It’s interesting to me because you have such a different perspective then I do regarding being here in Hawaii. I lived on the Big Island (in Hilo) for 5 years and I really loved it there…much more so than Oahu and I can really relate to what you’ve written here…
up to a point.
You and I seem to connect to our enviroment in radically different ways. I don’t think you’re delusional at all in your sense of Essence regarding Hawaii. You seem to really be able to lock into and respond to the natural elements that Hawaii offers more than some people…maybe because you’re from here and it’s a part of you.
I can appreciate similar aspects of the same elements but because I’m not from here I find myself being unable to completely identify with the more descriptive elements of your post …whereas when I am out in nature in the Mainland, I have a much stronger sense of connection with my surroundings.
I’m not saying one is better than the other…only different. But I think I simply prefer the “aliveness” of the Mainland versus Hawaii simply because I’m from there…not because it’s “better”. The energy of the Mainland communicates with me more directly than I suspect it does with you. The seasons, the climate, the landscape, the sunrises and sunsets, the extreme temperatures and even how the sky and clouds look all have a quite profound effect on me on the Mainland; I feel quite stimulated by it’s older brand of vitality.

========================================

Exercise details —
In the comment about Hawaii and the Mainland, rewrite the passage starting with "I can appreciate" and going on through "with my surroundings.", changing "surroundings" to "environment".

Dataset excerpt —
========================================

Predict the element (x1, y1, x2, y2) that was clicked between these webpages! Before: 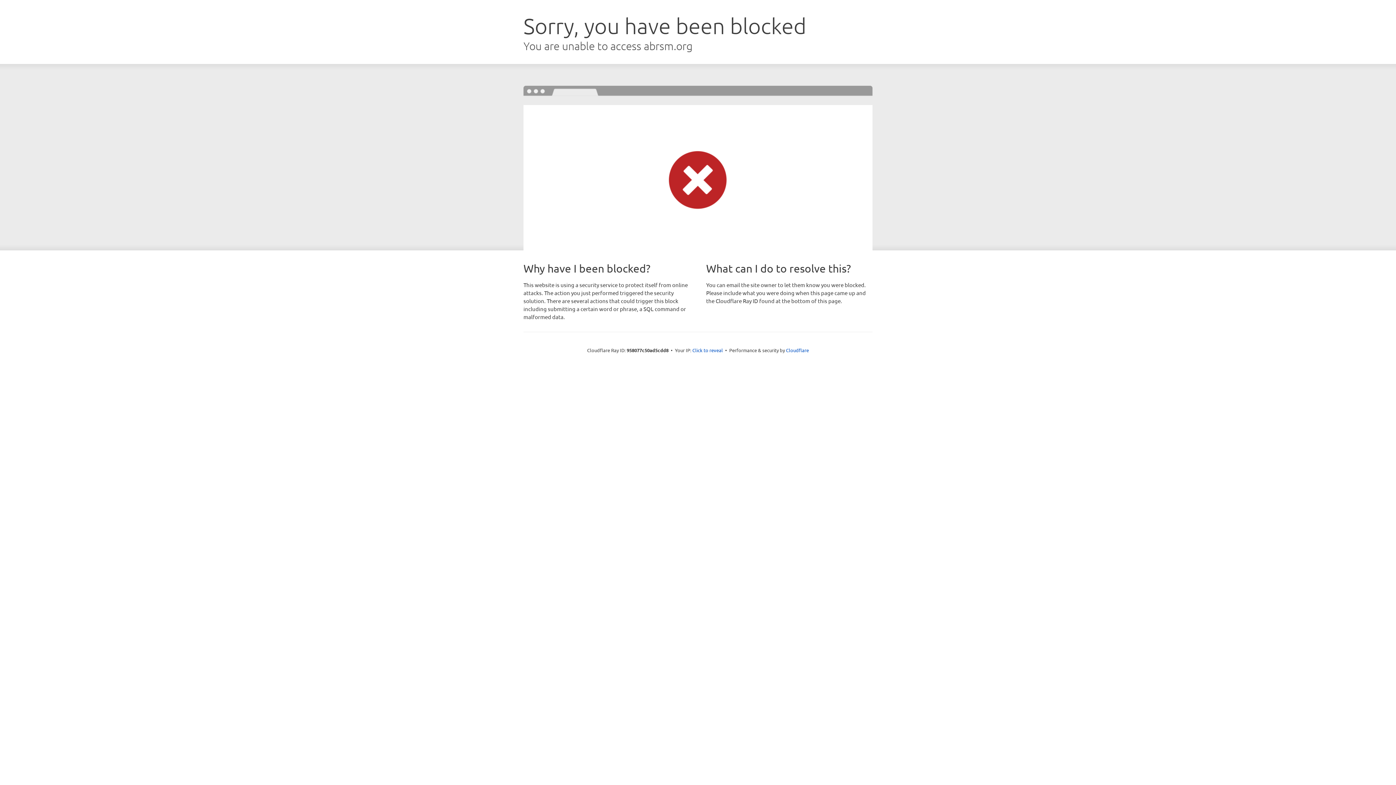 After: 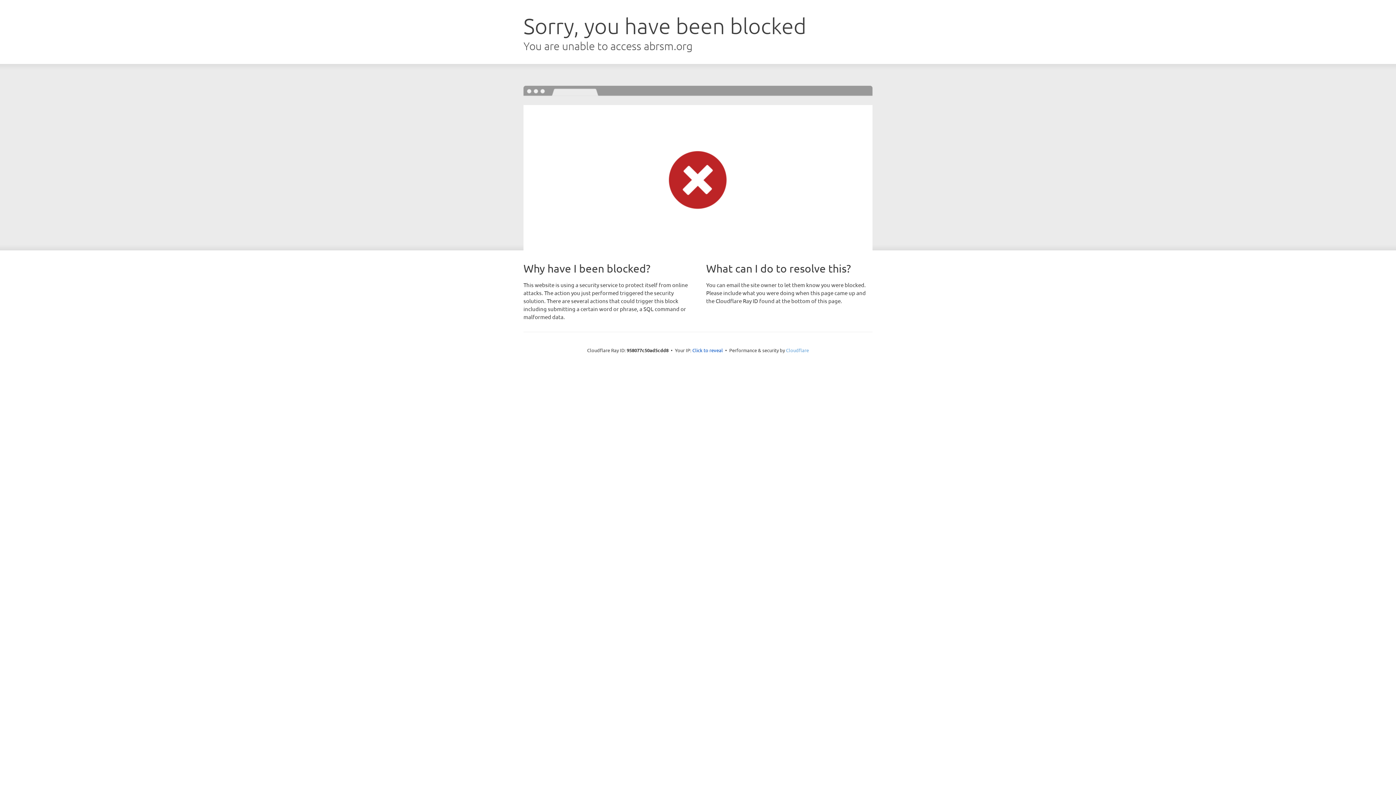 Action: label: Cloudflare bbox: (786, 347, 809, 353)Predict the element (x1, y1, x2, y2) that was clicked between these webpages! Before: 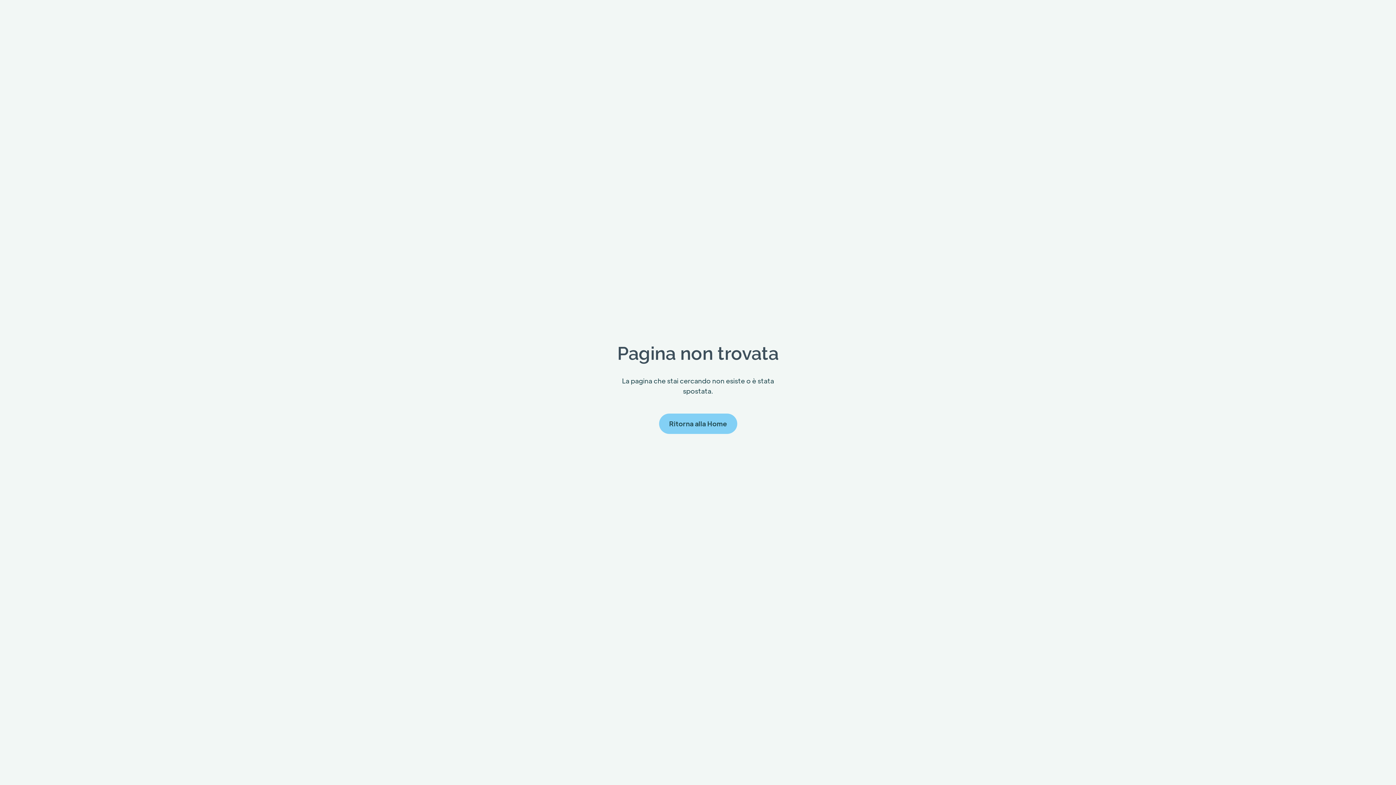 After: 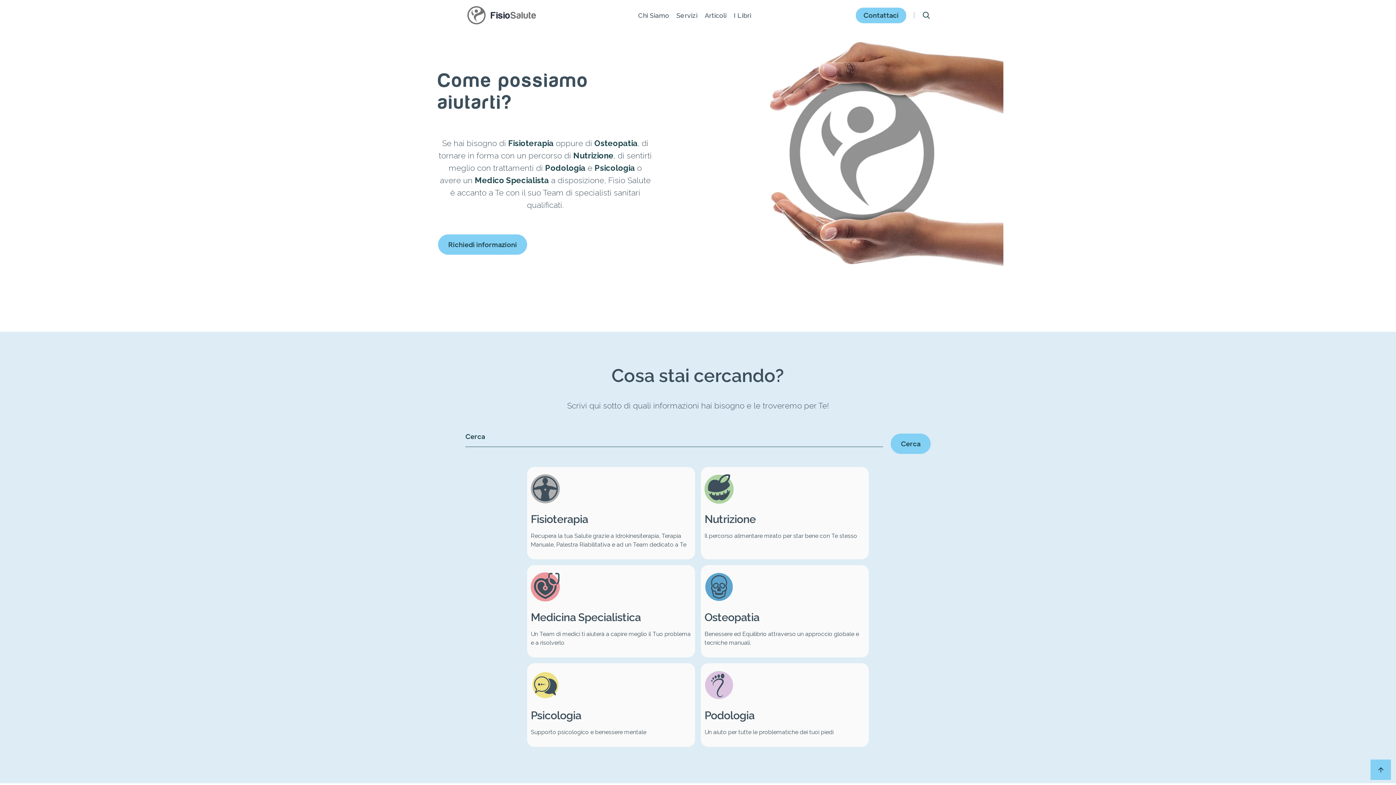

========================================

Completed exercise —
I can appreciate similar aspects of the same elements but because I’m not from here I find myself being unable to completely identify with the more descriptive elements of your post …whereas when I am out in nature in the Mainland, I have a much stronger sense of connection with my environment.